PROBLEMS TO WORK ON:
• A. From the passage on character-level Levenshtein dictionaries, quote the text between "For correct character-level" and "1 (one character)", inclusive.
• B. In the passage on character-level Levenshtein dictionaries, which feature does PathMapDictionaryChar require?

EXCERPTED PASSAGE:
[START]
For correct character-level Levenshtein distances with Unicode text, use the character-level dictionary variants:

use liblevenshtein::dictionary::double_array_trie_char::DoubleArrayTrieChar;
use liblevenshtein::prelude::*;

// Create a character-level dictionary for Unicode content
let terms = vec!["café", "naïve", "中文", "🎉"];
let dict = DoubleArrayTrieChar::from_terms(terms);
let transducer = Transducer::new(dict, Algorithm::Standard);

// Character-level distance: "" → "¡" is distance 1 (one character)
// Byte-level would incorrectly report distance 2 (two UTF-8 bytes)
let results: Vec<_> = transducer.query("", 1).collect();
// Results include single-character Unicode terms

// Works with accented characters
for candidate in transducer.query_with_distance("cafe", 1) {
    println!("{}: {}", candidate.term, candidate.distance);
    // Output: café: 1 (one character substitution: e→é)
}

Character-level backends:

  • DoubleArrayTrieChar - Character-level Double-Array Trie
  • PathMapDictionaryChar (requires pathmap-backend feature) - Character-level PathMap with dynamic updates

When to use:

  • ✅ Dictionaries containing non-ASCII Unicode (accented characters, CJK, emoji)
  • ✅ When edit distance must count characters, not bytes
  • ✅ Multi-language applications requiring correct Unicode semantics

Performance: ~5% overhead for UTF-8 decoding, 4x memory for edge labels (char vs u8).
[END]
DATA BLOCK:
[START]
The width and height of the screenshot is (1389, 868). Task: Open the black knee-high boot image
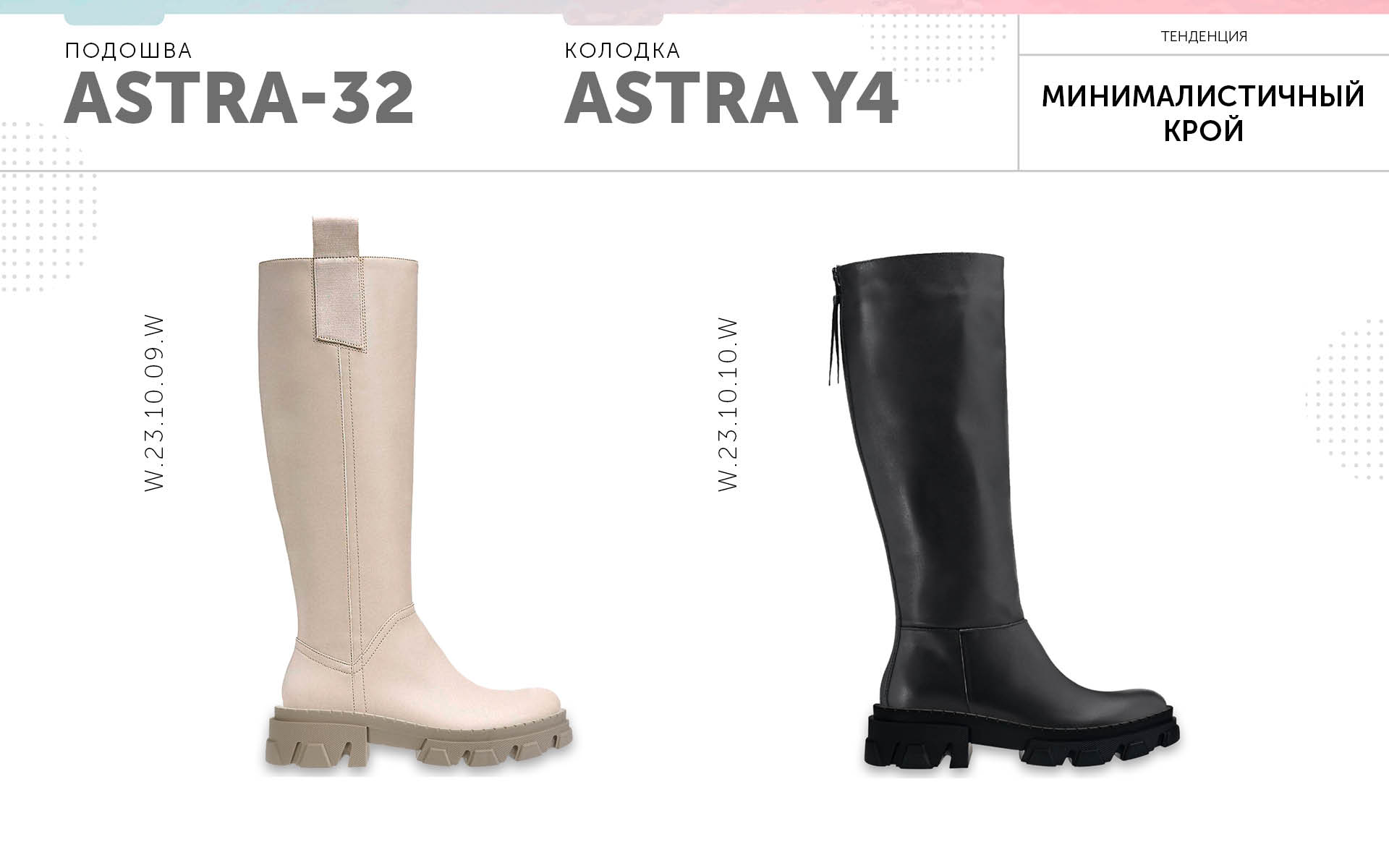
[END]
RESPONSES BY TASK:
• A.
For correct character-level Levenshtein distances with Unicode text, use the character-level dictionary variants:

use liblevenshtein::dictionary::double_array_trie_char::DoubleArrayTrieChar;
use liblevenshtein::prelude::*;

// Create a character-level dictionary for Unicode content
let terms = vec!["café", "naïve", "中文", "🎉"];
let dict = DoubleArrayTrieChar::from_terms(terms);
let transducer = Transducer::new(dict, Algorithm::Standard);

// Character-level distance: "" → "¡" is distance 1 (one character)

• B. It requires the pathmap-backend feature.